Ein Test für viele Virustypen

Um den Viren schneller und präziser auf die Spur zu kommen, entwickelten die Münchner Wissenschaftler um Moosmann ein Verfahren, das die Analyse von Millionen von T-Zellen in einem einzigen Test möglich macht. „Wir sequenzieren die Ribonukleinsäure (RNA) in den Blutproben und erkennen auf diese Weise die vorhandenen T-Zell-Rezeptoren, die wiederum für bestimmte Stücke des CMV spezifisch sind“, erklärt Doktorandin Alina Huth. Mit dem neuen Verfahren konnten die Wissenschaftler 1052 CMV-spezifische T-Zell-Rezeptoren aus acht gesunden Virusträgern identifizieren. Durch Messung der Häufigkeit dieser Sequenzen in einer zweiten Gruppe von 352 Spendern konnten sie mit großer Genauigkeit vorhersagen, welche Spender infiziert sind.

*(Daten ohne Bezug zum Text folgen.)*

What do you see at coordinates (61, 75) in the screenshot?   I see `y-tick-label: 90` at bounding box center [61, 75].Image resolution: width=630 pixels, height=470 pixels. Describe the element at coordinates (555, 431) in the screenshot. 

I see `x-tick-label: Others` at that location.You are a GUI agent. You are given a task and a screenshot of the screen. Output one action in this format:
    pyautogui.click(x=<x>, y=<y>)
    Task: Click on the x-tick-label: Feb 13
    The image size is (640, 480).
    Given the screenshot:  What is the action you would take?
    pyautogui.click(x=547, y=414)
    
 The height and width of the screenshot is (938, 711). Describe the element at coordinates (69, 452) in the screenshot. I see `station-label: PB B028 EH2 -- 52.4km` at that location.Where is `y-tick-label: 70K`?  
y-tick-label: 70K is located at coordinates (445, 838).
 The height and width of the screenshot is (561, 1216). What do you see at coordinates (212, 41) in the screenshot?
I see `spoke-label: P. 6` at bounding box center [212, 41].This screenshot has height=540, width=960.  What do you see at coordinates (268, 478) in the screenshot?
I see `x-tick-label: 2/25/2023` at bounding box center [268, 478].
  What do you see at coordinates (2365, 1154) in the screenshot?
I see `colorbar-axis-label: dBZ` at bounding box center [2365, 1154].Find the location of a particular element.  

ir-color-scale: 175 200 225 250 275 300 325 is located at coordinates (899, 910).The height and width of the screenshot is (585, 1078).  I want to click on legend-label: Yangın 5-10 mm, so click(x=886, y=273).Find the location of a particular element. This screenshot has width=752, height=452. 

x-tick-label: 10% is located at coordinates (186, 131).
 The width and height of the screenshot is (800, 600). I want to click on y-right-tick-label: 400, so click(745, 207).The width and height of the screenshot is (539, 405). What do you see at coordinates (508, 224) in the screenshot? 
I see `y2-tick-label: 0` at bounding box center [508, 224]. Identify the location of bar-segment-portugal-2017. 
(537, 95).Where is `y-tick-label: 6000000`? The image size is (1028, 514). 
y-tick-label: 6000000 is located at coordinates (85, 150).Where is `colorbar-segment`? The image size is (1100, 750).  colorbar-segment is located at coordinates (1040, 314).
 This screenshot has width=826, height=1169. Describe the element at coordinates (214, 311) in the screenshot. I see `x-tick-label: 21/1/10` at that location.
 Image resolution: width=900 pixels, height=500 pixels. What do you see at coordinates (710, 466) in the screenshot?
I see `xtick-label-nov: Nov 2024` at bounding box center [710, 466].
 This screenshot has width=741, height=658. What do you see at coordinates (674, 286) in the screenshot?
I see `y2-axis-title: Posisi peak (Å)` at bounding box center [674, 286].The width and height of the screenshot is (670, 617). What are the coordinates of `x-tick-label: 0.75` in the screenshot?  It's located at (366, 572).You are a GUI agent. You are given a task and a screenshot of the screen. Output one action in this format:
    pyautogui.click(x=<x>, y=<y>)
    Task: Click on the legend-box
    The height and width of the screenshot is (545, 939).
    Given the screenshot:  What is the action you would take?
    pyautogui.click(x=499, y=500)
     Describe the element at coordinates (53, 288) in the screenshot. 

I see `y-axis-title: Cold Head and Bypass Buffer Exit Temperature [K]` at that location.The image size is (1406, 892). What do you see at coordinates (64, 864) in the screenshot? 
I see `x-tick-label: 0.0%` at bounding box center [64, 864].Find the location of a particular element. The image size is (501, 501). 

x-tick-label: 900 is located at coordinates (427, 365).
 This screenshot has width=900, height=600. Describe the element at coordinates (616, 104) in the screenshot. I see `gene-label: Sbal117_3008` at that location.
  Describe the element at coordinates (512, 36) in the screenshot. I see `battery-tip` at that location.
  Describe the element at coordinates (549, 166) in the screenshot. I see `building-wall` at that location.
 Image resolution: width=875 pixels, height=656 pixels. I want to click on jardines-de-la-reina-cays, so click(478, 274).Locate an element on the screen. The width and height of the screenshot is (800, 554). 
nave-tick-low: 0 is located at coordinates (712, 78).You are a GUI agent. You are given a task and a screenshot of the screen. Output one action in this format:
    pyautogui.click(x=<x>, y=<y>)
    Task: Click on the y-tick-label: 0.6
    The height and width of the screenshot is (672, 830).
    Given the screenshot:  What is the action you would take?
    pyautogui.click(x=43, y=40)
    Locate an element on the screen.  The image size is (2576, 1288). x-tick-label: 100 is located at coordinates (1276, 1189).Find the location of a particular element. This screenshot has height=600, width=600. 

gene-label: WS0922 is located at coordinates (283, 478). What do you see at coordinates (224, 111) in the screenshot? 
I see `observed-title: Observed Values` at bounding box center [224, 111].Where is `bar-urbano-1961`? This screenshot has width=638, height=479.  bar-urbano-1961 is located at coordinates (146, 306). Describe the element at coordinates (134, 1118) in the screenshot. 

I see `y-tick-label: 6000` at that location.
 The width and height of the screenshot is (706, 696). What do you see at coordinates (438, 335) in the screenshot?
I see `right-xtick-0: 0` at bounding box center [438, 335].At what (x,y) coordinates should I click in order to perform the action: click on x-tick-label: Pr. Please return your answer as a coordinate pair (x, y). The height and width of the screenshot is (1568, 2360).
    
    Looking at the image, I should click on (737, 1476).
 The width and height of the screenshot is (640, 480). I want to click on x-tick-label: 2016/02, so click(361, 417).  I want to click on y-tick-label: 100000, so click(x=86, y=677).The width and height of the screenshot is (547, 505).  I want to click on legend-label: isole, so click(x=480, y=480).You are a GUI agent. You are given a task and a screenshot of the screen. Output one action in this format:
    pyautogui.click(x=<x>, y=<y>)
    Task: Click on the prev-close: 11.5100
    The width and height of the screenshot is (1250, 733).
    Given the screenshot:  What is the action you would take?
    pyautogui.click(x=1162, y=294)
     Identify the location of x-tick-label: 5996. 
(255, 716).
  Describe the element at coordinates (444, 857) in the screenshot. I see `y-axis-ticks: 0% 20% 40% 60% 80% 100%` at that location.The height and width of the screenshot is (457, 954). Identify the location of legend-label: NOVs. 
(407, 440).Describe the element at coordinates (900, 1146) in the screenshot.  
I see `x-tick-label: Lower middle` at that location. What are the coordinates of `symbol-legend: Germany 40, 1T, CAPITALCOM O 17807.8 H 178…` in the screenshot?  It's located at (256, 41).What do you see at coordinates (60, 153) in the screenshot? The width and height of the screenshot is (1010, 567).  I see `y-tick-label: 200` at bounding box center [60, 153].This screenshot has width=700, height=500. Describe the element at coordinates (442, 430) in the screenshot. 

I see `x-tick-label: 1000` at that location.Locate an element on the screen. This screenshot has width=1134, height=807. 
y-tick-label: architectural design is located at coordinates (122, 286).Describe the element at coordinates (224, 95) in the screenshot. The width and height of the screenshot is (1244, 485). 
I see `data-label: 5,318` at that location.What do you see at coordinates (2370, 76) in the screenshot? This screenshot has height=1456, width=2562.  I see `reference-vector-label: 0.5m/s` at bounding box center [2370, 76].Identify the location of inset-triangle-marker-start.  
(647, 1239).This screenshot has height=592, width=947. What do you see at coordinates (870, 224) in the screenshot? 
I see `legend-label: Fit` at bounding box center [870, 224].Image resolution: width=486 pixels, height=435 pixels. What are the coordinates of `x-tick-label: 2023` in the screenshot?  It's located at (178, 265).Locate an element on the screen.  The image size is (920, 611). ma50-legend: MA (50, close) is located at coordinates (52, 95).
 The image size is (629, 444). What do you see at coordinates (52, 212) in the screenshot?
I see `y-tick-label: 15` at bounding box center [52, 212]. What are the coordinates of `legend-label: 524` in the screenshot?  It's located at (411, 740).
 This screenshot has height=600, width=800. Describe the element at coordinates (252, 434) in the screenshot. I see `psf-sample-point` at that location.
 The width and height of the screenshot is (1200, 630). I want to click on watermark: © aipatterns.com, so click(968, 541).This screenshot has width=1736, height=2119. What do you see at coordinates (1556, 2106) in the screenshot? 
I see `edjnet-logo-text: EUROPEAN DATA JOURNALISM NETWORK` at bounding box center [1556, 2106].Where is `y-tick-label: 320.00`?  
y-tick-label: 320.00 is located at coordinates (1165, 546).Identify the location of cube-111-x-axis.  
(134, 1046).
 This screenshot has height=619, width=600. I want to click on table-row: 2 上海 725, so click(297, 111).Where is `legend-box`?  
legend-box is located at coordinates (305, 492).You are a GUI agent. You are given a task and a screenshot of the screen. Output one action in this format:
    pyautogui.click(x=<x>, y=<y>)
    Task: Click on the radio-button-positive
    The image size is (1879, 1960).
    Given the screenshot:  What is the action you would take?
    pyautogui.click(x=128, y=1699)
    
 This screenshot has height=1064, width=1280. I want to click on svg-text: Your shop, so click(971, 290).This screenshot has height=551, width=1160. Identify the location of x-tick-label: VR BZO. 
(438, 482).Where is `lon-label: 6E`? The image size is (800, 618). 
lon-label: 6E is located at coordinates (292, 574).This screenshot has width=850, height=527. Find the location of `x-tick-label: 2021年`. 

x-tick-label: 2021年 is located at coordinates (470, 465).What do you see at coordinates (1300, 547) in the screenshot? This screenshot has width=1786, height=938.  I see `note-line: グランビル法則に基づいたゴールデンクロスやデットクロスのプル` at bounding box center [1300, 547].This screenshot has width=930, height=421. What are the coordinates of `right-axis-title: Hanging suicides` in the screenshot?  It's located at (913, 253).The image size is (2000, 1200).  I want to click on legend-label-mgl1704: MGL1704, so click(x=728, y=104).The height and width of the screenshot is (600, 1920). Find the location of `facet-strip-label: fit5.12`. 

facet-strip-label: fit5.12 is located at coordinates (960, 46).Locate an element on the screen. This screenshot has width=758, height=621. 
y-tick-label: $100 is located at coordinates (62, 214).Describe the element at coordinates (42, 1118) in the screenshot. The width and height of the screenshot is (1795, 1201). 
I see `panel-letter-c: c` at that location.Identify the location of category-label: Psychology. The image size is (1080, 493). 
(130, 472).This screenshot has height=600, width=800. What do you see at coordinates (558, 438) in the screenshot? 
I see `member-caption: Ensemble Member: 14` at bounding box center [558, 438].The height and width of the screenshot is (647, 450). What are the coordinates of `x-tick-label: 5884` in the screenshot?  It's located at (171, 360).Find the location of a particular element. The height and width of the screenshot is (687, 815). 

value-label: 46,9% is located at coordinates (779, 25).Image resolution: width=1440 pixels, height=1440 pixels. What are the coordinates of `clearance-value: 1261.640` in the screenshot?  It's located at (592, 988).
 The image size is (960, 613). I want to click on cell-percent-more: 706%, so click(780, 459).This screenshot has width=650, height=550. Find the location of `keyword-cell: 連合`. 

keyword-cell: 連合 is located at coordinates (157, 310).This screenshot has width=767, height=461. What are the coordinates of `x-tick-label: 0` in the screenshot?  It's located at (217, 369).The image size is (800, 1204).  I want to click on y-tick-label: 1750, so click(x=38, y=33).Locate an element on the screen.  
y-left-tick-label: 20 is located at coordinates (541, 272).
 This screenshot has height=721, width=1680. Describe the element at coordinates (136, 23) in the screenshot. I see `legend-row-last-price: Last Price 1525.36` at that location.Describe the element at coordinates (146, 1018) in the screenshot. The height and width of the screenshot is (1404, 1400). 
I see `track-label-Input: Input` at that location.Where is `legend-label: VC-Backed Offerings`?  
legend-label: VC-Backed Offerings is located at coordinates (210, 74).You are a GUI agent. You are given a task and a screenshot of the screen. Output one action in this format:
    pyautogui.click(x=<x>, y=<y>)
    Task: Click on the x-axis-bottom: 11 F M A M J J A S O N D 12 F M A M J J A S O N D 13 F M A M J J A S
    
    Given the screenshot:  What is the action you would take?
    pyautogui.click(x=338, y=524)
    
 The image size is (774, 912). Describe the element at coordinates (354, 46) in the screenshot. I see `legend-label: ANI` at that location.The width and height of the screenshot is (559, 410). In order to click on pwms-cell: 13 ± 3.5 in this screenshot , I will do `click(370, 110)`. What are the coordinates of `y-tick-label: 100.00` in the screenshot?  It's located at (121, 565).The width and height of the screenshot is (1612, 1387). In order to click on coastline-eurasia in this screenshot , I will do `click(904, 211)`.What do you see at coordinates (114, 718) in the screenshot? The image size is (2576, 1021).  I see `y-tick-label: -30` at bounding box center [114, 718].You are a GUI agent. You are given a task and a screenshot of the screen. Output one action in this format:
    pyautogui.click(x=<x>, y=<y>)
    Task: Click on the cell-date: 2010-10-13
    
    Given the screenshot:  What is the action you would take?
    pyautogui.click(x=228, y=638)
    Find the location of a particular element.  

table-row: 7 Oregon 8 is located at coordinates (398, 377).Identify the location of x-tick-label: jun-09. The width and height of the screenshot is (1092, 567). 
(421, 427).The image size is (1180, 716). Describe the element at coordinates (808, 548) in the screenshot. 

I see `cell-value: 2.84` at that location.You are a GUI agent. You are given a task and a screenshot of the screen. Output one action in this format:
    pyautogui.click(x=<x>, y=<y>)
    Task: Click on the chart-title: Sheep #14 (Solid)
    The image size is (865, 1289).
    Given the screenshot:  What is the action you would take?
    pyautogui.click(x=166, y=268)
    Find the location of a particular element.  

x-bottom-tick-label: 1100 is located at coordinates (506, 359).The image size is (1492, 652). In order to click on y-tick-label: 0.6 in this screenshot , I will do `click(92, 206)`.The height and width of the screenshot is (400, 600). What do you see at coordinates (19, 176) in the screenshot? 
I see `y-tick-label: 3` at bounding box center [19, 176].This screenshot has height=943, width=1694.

Die Ergebnisse dienen zum Aufbau einer Datenbank von virusspezifischen T-Zell-Rezeptoren und die Methode, so die Wissenschaftler, kann auf andere Viren übertragen werden. „Das zukünftige Diagnoseverfahren wird mehr Informationen bei geringeren Kosten liefern und ist daher für die Klinik attraktiv“, ist Biologin Dr. Xiaoling Liang überzeugt. „Wir können nun einen Test entwickeln, der in einem Arbeitsgang direkt den Immunstatus gegen verschiedene Viren ermittelt.“

Anwendungsmöglichkeiten eines solchen Tests sind vielfältig. So könnte man damit Virusinfektionen bei Transplantationspatienten und anderen immungeschwächten Personen prognostizieren und rechtzeitig therapeutisch eingreifen. „Wir sehen ein großes Potenzial in einem solchen Test. Damit kann zum Beispiel der Erfolg von Impfungen kontrolliert werden. Und wir können damit in Zukunft die Zusammenhänge zwischen Infektionen, Autoimmunerkrankungen und Allergien besser erforschen“, fügt Moosmann hinzu.